Por: Juan Russo
Se cumplen este año, cuatro décadas de la instauración de una democracia de masas, representativa y liberal. El orden político mixto que inició entonces en Argentina, implicó la convergencia de tres componentes con diferentes orígenes y desarrollos: la democracia como voluntad popular, las instituciones de representación política y los derechos liberales. En Occidente, la democracia tiene su origen en la antigüedad ateniense, e integró mecanismos de autogobierno, donde el concepto de representación moderna no tuvo espacio. Por su parte, la representación política nació y se afianzó, primero como deber y después como derecho, en la Baja edad media, entre el 1300 y el 1500. Por último, el liberalismo surgido en el siglo XVII, como un vigoroso proyecto de defensa de los derechos civiles a través del Estado (los liberales consideraron al Estado como estructura fundamental para asegurar una sociedad libre), fue protagonista de las revoluciones de fines de los siglos XVII en Inglaterra y XVIII, en Francia y Estados Unidos.

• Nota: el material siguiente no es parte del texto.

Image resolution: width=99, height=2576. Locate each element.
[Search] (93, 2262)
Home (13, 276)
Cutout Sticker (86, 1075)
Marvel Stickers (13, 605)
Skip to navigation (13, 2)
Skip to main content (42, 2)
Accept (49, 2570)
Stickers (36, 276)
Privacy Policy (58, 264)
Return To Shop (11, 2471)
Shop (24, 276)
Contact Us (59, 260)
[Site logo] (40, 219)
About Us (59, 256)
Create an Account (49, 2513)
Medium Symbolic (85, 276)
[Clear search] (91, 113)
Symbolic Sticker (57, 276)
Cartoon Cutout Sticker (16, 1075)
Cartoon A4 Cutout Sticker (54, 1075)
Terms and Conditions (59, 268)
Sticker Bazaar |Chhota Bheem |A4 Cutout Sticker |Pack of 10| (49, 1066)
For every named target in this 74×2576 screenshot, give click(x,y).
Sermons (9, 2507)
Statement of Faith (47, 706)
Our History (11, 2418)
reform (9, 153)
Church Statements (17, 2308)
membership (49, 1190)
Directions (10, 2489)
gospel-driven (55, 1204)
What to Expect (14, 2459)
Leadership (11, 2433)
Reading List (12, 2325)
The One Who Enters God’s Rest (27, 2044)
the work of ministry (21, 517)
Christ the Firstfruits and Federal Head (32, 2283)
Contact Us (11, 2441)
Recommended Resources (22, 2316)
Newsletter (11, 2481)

En esas revoluciones, y en sus resultados institucionales, confluyeron los proyectos de democracia como voluntad popular con la constitución de una sociedad libre. El mecanismo articulador que entonces se puso en marcha, fue la representación política que evolucionó hacia la representación democrática. Esto es, la representación dejaba de ser, como en la Edad media, una mediación con el pueblo frente al soberano (el rey), y se transformaba en representación del propio soberano (el pueblo). Esta difícil (e improbable) convergencia tardó, como advierte Max Weber en sus escritos sobre Rusia, milenios en realizarse. El siglo XX mostró, en Argentina después de la tercera década (y en Europa después de la segunda), que un orden basado en esa convergencia no sólo era infrecuente, sino de gran fragilidad. La democracia representativa y liberal de masas implicó desde el comienzo, un trípode cargado de tensiones. Las exigencias de cada uno de los términos (democracia, liberalismo y representación) funcionaron con relativa armonía cuando los resultados de las políticas producían crecimiento y satisfacción relativa para la mayoría. Por el contrario, las crisis económicas activaron, como en 1929 (y más recientemente en el 2008), las tensiones del difícil trípode, favoreciendo el debilitamiento de alguno de los componentes, y como ocurrió en 1930 en Argentina, el derrumbe del orden político mixto.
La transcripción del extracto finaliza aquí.